Zig-zag : le couloir

L’histoire commence par un déménagement. En passant d’une maison à un appartement, les armoires à linge, les armoires à reliques, les hommes debout, les psychés et autres meubles de l’ancien temps ne pouvaient plus marquer la mémoire de ce « nouveau trop petit lieu » acquis dans le centre de Bordeaux.

Pierre, armoire à glace qui se faisant la male valise en main ne voulait pas cependant abandonner ce que chacun d’eux y serraient : une multitude d’habits, de libres et reliques : son histoire. Nous étions d’accord, nous allons tout ordonner, ranger, régler dans un seul lieu. Mais lequel ?…
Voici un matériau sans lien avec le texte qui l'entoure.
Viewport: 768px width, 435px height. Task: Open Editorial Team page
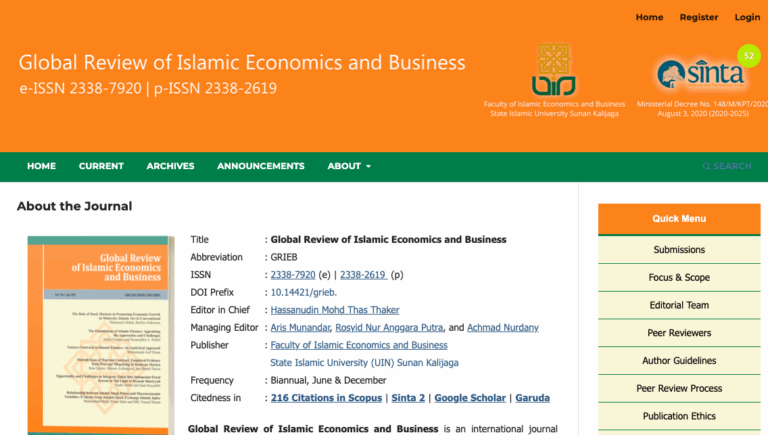[x=679, y=305]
Ce fût lui à l’évidence : ce couloir prétentieux annexé à la chambre qui nous narguait, austère, rectiligne, déplumée, sans histoire.
Sans mot dire, nous avions communément envie de tordre son vide intersidéral de lui imposer des organes vitaux, d’y déposer une partie de l’histoire de Pierre.
Alors, d’une porte à l’autre, slalomant d’une profondeur à l’autre, brisant la ligne droite, d’allongeant et se repliant, s’ouvrant et se fermant le couloir s’est mis à zigzaguer et derrière les portes cachées, à chaque repli plein comme un œuf le labyrinthe des souvenirs de Pierre.